Red Flags for Headaches Requiring Immediate Evaluation
Any patient presenting with thunderclap headache (sudden onset reaching maximum intensity within seconds to minutes), "worst headache of life," or headache with focal neurologic signs requires immediate neuroimaging to rule out life-threatening secondary causes such as subarachnoid hemorrhage, intracranial hemorrhage, or stroke. 1
Critical Historical Red Flags
Onset and Temporal Pattern
- Thunderclap headache: Sudden onset reaching peak intensity within 1 minute suggests subarachnoid hemorrhage and requires emergent evaluation 1
- "Worst headache of life": Abrupt onset of severe headache may indicate serious vascular pathology including subarachnoid hemorrhage or arterial dissection 1
- New headache after age 50: Raises concern for temporal arteritis, mass lesion, or other secondary causes 1, 2
- Progressive headache: Worsening over time suggests possible intracranial space-occupying lesion 1
- Marked change in headache pattern: Significant change in previously stable headache characteristics warrants investigation for secondary causes 2, 1
Situational and Positional Features
- Headache awakening patient from sleep: May indicate increased intracranial pressure from mass lesion or idiopathic intracranial hypertension 2, 1
- Headache with Valsalva maneuvers: Pain triggered by coughing, sneezing, or straining suggests increased intracranial pressure 1, 3
- Exertional headache: Onset during physical exertion is part of the Ottawa SAH Rule criteria 1
- Headache during sexual activity: Can indicate vascular pathology 3
Trauma and Associated Symptoms
- Persistent headache following head trauma: May indicate intracranial injury including subdural or epidural hematoma 2, 1
- Headache with weight loss and/or cognitive changes: Suggests secondary headache from systemic disease or intracranial pathology 1
- Atypical aura: May indicate transient ischemic attack, stroke, epilepsy, or arteriovenous malformations rather than typical migraine 1
Physical Examination Red Flags
Neurologic Findings
- Focal neurologic symptoms or signs: Including weakness, sensory deficits, visual field cuts, or reflex abnormalities indicate structural brain pathology 2, 1, 4
- Uncoordination: May indicate cerebellar pathology 2, 1
- Altered consciousness or personality changes: Suggests serious intracranial process 1, 4
- Papilledema: Indicates elevated intracranial pressure 4
Meningeal and Systemic Signs
- Neck stiffness: Possible indicator of meningitis or subarachnoid hemorrhage 1, 4
- Limited neck flexion on examination: Part of the Ottawa SAH Rule criteria 1
- Unexplained fever: May indicate meningitis or other infectious process 1
Ottawa Subarachnoid Hemorrhage Rule
For alert patients >15 years with new severe nontraumatic headache reaching maximum intensity within 1 hour, additional investigation is required if any of the following are present: 1
- Age ≥40 years
- Neck pain or stiffness
- Witnessed loss of consciousness
- Onset during exertion
- Thunderclap headache (instantly peaking pain)

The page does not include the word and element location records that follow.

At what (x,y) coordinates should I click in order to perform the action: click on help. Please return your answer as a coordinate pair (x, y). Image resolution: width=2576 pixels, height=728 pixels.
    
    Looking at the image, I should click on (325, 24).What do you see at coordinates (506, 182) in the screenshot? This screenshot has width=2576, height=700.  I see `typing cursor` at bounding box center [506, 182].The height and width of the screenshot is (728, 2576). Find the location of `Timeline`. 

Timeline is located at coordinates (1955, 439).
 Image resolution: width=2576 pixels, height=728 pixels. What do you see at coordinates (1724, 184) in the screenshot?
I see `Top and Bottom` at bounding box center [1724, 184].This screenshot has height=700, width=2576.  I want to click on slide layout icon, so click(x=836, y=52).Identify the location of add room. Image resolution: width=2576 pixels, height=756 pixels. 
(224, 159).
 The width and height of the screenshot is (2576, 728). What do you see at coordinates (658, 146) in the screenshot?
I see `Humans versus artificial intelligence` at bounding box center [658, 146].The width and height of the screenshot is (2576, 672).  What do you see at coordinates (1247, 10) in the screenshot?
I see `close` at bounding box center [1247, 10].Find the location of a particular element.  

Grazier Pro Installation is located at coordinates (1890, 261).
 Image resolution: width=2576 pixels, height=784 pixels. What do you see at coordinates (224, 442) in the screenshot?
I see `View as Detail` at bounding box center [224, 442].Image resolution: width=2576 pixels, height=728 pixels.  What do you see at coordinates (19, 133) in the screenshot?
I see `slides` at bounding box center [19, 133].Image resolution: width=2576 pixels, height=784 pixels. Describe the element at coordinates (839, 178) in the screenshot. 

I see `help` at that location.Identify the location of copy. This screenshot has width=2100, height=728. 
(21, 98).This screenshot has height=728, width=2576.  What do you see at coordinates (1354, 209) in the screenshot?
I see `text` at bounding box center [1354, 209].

- Limited neck flexion on examination
Diagnostic Approach Based on Red Flags
Acute Severe Headache (<6 hours from onset)
- Without new neurologic deficit: Non-contrast head CT on high-quality scanner interpreted by board-certified neuroradiologist is reasonable 1
- With new neurologic deficit OR >6 hours from onset: Non-contrast head CT followed by lumbar puncture if CT is negative for subarachnoid hemorrhage 1
When Red Flags Are Present
- Suspected hemorrhage: CT without contrast is preferred as first-line imaging 1, 5
- Other secondary causes: MRI is preferred over CT due to higher resolution and better detection of masses, ischemia, and posterior fossa pathology 1, 5
- Normal imaging with high suspicion for SAH: Proceed to lumbar puncture for CSF analysis 1, 5
Common Pitfalls to Avoid
Do not rely solely on neuroimaging without considering the complete clinical picture, as emphasized by expert consensus—the history and physical examination remain paramount in headache evaluation 1. The U.S. Headache Consortium specifically notes that neuroimaging should only be pursued when results would change management or when the patient is at higher risk than the general population 2.
Rapidly increasing headache frequency, history of uncoordination, and focal neurologic signs increase the odds of positive neuroimaging findings and should lower your threshold for ordering studies 2. However, the absence of red flags in a patient with typical features of primary headache disorder generally does not require neuroimaging 2, 4.